高度肥満症に対する減量・代謝改善手術

はじめに

当科では2022年9月より,減量・代謝改善手術を開始しました.内科治療抵抗性の高度肥満症患者様に対する減量・代謝改善手術の一つである腹腔鏡下スリーブ状胃切除術は,胃をスリーブ状に切除し,胃の容量を少なくすることで摂食制限を加える手術です.また同時に,食欲を刺激するホルモンを分泌する胃の上部をほとんど切除することで,食欲を抑える効果も期待できます.これまでの研究で,腹腔鏡下スリーブ状胃切除術は,体重を減らすとともに糖尿病などの肥満症関連疾患を改善し,さらには生命予後の改善に寄与すると報告されています.当科では,糖尿病・内分泌内科 (髙橋裕教授) をはじめ院内の関係各部署と緊密に連携し,内科的治療抵抗性の高度肥満症に対する患者様に,外科的治療が安全に行えるよう体制を整えました.今後,内科治療抵抗性の高度肥満症に悩まれている患者様に最善の医療が提供できると考えています.

手術について

腹腔鏡下スリーブ状胃切除術

腹腔鏡手術で胃の外側(大彎側)を,自動縫合器を用いて切除し,胃をバナナ状に形成し(100 mL 程度),胃の容積を小さくする手術です.現在日本国内で保険適応となっている術式はこの方法のみです.保険適応の基準は,BMI 35以上(条件によっては32.5以上)の方で6ヶ月の内科治療を行っても十分な効果が得られず,2型糖尿病,高血圧,脂質異常症,閉塞性睡眠時無呼吸症候群の1つ以上を合併している方です.(詳しくは担当医までお尋ねください.)

減量・代謝改善手術による効果

胃を小さくすることにより摂取カロリーが制限されるとともに,胃からのホルモン分泌が変化し,食欲が抑えられ,糖代謝の改善効果が期待できます.
これまでに海外や国内でその改善効果が報告されておりその一部を紹介します.

  • 内科治療と減量・代謝改善手術との生命予後の比較 約4年後から死亡率に差を認め将来的には内科的な治療を行った群より減量・代謝改善手術を行った群の方が,生命予後の改善が得られるという結果が報告されています.
  • 内科治療と減量・代謝改善手術との減量効果の比較 減量・代謝改善手術を行った群は,内科的治療のみを行った群より約20%の減量効果が10年以上の長期間にわたり継続する結果が得られています.
  • 減量・代謝改善手術後の糖尿病治療内容の変化 術前98%の方が糖尿病に対する何らかの薬物療法を必要としていたものが,術後5年で約25%の方が糖尿病に対する薬物療法が不要となっています.
  • 減量・代謝改善手術後のヘモグロビンA1cの変化 術後約3ヶ月目以降からヘモグロビンA1cの値が有意に改善しています.

出典:Lars Sjöstrome et al, N ENGL J MED 2007,Philip R et al , N ENGLJ MED 2017他

手術合併症

他のさまざまな手術と同様に,減量・代謝改善手術でも手術合併症(手術併発症)は起こり得ます.本邦で報告された頻度の比較的高い合併症と重篤な合併症を紹介しますが,最大限の注意を払い,できうる限り合併症予防に努めてまいります.

*提供データ*:

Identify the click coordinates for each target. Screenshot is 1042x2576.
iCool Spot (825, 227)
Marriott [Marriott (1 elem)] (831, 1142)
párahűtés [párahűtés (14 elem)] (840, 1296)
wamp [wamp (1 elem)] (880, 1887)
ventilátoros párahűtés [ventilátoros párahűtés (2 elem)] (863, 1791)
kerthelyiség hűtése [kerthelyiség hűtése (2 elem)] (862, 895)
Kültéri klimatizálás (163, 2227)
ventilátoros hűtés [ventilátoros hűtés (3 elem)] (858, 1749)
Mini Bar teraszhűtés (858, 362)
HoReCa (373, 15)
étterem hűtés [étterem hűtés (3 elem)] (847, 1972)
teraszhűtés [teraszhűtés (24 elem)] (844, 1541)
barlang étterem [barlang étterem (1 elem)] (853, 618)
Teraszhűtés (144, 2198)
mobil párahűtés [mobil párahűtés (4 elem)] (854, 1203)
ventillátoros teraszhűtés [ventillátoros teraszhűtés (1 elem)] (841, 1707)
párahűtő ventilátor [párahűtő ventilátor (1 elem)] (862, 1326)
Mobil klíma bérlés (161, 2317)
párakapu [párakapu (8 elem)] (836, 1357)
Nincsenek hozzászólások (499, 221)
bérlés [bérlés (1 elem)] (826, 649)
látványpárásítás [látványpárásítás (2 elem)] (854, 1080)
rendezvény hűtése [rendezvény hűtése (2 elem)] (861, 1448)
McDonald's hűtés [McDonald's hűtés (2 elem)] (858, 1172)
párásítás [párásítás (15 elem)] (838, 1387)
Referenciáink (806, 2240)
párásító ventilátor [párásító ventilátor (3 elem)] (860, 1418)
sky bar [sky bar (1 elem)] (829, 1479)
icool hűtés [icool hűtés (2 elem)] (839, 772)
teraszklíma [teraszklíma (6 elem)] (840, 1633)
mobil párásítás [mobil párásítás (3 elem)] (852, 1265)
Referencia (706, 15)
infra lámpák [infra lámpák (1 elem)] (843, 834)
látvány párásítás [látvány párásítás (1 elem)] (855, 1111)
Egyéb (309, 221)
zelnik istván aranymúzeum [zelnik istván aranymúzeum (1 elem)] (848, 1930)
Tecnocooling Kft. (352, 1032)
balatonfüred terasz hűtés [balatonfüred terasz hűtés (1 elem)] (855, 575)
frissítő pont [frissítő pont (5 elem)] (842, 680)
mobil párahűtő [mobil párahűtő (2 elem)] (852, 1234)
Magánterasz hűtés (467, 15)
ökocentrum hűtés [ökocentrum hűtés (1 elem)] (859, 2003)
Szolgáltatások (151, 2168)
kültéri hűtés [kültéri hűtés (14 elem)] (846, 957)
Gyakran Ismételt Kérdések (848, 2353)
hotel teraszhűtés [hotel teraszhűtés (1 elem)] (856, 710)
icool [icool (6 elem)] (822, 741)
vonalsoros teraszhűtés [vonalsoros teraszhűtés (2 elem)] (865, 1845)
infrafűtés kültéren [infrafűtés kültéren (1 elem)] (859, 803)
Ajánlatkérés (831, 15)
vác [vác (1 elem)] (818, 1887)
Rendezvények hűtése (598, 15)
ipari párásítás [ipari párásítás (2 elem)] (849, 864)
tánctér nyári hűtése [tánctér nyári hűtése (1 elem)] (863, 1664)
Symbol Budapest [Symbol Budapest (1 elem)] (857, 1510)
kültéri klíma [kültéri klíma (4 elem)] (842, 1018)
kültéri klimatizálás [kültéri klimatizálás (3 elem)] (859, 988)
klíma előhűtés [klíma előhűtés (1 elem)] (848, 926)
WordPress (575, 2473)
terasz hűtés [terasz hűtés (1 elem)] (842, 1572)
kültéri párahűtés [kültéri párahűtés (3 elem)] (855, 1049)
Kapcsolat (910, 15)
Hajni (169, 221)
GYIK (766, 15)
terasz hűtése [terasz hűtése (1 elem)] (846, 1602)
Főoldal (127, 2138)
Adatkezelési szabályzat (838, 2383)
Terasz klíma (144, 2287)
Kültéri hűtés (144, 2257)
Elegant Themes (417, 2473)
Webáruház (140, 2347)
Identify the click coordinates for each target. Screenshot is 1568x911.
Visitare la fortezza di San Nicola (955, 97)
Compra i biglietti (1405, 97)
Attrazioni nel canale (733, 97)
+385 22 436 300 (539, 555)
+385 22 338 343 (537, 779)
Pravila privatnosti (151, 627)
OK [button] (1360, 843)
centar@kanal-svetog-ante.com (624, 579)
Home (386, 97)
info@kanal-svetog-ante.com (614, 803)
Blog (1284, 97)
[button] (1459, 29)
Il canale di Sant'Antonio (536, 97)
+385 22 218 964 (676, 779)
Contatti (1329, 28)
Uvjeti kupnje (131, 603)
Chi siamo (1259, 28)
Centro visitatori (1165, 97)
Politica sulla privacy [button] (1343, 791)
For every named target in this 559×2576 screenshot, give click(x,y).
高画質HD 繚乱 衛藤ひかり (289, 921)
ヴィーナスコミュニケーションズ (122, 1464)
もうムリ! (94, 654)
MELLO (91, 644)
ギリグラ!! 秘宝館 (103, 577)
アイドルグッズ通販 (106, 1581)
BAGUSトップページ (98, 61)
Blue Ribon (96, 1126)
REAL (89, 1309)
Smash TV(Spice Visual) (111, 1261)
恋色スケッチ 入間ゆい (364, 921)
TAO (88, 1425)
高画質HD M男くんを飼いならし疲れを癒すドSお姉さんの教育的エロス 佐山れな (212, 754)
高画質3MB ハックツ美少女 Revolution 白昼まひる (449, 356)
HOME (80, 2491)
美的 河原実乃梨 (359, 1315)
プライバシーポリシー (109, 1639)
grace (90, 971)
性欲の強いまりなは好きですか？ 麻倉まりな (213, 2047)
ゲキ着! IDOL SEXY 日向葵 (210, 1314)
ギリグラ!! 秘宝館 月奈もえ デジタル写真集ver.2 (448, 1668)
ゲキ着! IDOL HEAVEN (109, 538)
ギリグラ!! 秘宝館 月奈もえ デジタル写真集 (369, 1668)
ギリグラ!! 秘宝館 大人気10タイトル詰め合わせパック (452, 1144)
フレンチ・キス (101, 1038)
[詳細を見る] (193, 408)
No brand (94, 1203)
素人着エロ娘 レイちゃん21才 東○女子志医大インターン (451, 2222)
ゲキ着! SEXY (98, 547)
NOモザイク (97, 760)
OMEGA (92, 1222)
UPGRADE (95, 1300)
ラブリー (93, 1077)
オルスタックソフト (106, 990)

*課題*:
ページ抜粋によると、腹腔鏡下スリーブ状胃切除術で胃はどの程度の容量に形成されるか答えよ。

*回答*:
100 mL程度。